→ What needs to be done: Copy out the entry lines exactly as they appear, starting with the line containing "Find the location of a particular element. This" and going on through the line containing "Clone formatting is".

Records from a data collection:
-*-*-

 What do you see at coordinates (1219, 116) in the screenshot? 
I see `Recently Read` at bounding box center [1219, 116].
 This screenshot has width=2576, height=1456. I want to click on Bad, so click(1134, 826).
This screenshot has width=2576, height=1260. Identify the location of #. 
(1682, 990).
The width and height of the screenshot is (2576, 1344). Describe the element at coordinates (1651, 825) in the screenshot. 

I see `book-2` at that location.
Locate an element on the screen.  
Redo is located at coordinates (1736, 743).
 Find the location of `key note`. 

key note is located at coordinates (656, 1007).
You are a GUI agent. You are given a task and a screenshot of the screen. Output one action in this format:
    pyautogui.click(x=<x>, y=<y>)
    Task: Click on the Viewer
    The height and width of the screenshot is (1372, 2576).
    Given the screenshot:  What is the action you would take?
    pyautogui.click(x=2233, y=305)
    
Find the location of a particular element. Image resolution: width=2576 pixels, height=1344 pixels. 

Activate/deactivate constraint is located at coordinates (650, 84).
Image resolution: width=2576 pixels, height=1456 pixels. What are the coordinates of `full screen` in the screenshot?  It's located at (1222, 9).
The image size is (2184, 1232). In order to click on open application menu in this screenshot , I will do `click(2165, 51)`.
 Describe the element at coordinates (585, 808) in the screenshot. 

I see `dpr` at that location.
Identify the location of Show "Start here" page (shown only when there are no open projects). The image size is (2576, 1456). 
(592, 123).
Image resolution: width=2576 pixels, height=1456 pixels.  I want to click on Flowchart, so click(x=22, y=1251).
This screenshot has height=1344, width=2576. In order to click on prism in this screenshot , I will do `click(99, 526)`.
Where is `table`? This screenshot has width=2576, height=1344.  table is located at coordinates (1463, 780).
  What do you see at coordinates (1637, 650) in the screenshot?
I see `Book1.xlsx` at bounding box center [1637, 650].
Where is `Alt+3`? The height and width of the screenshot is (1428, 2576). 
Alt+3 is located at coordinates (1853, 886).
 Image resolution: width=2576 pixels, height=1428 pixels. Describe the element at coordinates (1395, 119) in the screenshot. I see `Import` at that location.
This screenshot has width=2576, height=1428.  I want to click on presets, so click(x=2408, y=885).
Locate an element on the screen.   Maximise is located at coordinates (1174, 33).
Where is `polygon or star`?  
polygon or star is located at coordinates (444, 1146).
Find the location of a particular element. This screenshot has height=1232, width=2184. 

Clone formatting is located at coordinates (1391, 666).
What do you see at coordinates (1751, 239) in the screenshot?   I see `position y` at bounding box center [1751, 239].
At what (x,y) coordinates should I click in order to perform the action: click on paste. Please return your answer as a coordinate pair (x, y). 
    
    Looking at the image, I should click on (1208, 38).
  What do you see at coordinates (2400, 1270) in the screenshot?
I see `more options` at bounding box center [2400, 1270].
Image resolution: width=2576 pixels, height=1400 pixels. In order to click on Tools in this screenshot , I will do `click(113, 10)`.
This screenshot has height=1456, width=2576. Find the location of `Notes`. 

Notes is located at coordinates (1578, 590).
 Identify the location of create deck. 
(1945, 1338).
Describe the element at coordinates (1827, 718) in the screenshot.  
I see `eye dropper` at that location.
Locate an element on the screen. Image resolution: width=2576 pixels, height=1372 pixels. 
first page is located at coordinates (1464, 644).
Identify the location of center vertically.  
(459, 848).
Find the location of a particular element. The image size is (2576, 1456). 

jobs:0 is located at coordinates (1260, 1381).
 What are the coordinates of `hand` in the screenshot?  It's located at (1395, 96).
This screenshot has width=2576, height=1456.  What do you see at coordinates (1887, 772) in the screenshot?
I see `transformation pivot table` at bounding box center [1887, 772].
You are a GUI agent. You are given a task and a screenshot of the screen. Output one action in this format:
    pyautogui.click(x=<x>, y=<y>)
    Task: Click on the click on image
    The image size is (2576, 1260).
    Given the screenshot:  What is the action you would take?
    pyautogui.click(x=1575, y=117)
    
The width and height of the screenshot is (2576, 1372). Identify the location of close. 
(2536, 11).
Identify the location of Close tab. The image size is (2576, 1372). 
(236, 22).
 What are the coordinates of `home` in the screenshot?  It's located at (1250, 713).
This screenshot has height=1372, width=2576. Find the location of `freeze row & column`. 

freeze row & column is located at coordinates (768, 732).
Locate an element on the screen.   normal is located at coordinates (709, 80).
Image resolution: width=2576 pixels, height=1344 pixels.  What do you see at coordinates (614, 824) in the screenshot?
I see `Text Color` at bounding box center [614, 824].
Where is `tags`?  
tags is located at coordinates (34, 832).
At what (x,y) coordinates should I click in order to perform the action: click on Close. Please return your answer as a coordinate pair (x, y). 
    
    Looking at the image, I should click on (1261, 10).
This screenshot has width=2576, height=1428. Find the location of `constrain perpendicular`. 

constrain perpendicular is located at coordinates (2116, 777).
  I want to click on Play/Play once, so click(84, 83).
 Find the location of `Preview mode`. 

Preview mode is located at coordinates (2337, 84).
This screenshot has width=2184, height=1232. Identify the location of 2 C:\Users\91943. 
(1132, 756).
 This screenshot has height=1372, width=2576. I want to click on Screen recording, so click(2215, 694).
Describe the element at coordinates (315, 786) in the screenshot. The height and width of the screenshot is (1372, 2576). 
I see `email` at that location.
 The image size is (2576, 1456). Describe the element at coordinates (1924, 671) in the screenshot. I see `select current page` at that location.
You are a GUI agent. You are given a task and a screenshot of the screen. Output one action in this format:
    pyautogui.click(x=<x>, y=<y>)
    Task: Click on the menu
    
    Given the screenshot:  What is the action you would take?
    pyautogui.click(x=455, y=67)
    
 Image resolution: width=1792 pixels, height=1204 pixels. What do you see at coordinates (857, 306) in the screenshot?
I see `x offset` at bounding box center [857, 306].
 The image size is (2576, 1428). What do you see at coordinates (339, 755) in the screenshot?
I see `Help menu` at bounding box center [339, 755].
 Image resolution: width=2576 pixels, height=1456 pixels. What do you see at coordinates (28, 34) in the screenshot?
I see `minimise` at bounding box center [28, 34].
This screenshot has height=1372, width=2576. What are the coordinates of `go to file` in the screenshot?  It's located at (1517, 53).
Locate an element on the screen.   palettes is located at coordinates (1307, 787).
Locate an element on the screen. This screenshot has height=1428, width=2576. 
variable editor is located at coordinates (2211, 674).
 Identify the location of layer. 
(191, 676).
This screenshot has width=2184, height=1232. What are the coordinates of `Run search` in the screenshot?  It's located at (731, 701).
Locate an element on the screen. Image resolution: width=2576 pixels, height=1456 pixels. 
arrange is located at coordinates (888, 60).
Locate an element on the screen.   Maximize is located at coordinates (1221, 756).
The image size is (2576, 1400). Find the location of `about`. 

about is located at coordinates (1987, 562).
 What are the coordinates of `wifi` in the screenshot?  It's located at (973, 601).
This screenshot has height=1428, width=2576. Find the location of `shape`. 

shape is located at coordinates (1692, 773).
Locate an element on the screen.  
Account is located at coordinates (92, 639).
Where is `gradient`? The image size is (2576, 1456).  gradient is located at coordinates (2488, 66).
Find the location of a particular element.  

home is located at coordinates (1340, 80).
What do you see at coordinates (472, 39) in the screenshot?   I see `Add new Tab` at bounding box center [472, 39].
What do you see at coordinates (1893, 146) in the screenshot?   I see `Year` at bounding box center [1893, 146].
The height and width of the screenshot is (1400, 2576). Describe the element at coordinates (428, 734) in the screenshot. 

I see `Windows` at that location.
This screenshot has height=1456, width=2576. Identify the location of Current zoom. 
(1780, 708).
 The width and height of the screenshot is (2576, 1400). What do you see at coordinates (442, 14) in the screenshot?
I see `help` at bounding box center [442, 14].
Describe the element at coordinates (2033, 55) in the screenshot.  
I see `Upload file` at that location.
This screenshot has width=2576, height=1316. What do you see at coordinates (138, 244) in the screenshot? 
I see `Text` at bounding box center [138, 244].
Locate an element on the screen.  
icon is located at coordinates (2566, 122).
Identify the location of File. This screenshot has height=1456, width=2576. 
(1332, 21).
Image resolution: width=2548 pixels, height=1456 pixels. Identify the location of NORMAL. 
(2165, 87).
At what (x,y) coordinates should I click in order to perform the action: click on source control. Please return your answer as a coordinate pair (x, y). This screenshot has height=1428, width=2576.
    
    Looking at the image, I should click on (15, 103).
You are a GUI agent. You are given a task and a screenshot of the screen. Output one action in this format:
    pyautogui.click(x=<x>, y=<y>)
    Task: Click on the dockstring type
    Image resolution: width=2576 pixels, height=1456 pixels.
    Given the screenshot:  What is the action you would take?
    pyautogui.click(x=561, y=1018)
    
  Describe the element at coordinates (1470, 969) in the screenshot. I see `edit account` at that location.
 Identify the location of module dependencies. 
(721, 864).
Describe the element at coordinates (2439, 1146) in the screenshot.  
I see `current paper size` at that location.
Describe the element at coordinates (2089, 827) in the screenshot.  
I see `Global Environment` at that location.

-*-*-

→ Result of the task:
Find the location of a particular element. This screenshot has height=1232, width=2184. 

Clone formatting is located at coordinates (1391, 666).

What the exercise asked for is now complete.